Kherson region, Ukraine
CNN
—
Day after day, in town after town, a police officer and prosecutor go door to door in Ukraine’s Kherson region.
Treading muddy streets, past homes damaged by artillery strikes, they look for those left behind. The two men form a specialist unit that’s traveled from the capital, Kyiv.
A mother and daughter come out to their yard. “We are looking for sexual crimes,” the prosecutor, Oleksandr Kleshchenko, says.
Until early October, this area of the country was occupied by Russian troops. Burnt-out cars litter the fields. The letter ‘Z’ – a symbol used by Russian forces – marks the walls.
The scars of war run deep here. Russia has used sexual violence as a “weapon of war” – a deliberate “military strategy” – in its conquest of Ukraine, United Nations investigators have said. They have even relayed allegations of Russian soldiers carrying Viagra.
Russian authorities have denied accusations of war crimes in Ukraine.

→ INFORMATION SHOWN:
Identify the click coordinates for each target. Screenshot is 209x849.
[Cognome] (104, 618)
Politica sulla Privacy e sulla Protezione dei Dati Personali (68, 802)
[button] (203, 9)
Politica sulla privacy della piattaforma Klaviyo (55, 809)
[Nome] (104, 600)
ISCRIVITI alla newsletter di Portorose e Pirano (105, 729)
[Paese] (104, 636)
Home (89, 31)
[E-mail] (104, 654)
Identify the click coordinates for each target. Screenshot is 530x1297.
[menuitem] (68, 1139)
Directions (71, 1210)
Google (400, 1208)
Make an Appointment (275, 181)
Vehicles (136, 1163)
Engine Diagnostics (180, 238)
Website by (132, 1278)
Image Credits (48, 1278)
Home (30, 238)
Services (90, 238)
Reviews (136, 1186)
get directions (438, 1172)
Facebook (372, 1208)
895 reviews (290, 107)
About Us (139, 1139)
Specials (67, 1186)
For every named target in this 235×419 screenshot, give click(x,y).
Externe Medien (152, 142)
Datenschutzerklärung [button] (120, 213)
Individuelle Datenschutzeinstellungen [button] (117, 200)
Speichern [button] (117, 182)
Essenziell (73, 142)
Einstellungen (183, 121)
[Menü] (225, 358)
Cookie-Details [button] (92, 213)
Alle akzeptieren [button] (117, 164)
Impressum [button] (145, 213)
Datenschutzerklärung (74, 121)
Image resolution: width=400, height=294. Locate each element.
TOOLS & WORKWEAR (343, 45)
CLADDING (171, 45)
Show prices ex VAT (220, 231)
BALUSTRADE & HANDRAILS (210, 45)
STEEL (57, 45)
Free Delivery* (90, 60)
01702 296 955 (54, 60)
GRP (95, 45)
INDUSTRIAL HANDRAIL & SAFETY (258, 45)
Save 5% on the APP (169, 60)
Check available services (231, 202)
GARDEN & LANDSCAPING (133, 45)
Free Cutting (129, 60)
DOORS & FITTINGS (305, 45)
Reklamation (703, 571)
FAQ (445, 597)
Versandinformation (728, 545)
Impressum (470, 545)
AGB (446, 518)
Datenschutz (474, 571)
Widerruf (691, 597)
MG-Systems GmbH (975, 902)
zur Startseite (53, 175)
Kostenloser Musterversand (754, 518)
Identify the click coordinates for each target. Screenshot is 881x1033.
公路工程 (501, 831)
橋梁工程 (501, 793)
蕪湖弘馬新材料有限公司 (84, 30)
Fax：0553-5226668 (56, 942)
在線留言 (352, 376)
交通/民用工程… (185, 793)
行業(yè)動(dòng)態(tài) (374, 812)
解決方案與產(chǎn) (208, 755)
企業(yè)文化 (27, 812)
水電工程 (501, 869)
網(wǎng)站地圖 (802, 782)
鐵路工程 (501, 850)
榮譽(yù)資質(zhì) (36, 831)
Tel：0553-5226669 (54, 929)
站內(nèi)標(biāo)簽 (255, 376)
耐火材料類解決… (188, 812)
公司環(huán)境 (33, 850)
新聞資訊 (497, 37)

→ PROBLEM TO WORK ON: Reproduce the full Kherson region article word for word. The listing comes from a separate source.

→ WORKED ANSWER:
Kherson region, Ukraine
CNN
—
Day after day, in town after town, a police officer and prosecutor go door to door in Ukraine’s Kherson region.
Treading muddy streets, past homes damaged by artillery strikes, they look for those left behind. The two men form a specialist unit that’s traveled from the capital, Kyiv.
A mother and daughter come out to their yard. “We are looking for sexual crimes,” the prosecutor, Oleksandr Kleshchenko, says.
Until early October, this area of the country was occupied by Russian troops. Burnt-out cars litter the fields. The letter ‘Z’ – a symbol used by Russian forces – marks the walls.
The scars of war run deep here. Russia has used sexual violence as a “weapon of war” – a deliberate “military strategy” – in its conquest of Ukraine, United Nations investigators have said. They have even relayed allegations of Russian soldiers carrying Viagra.
Russian authorities have denied accusations of war crimes in Ukraine.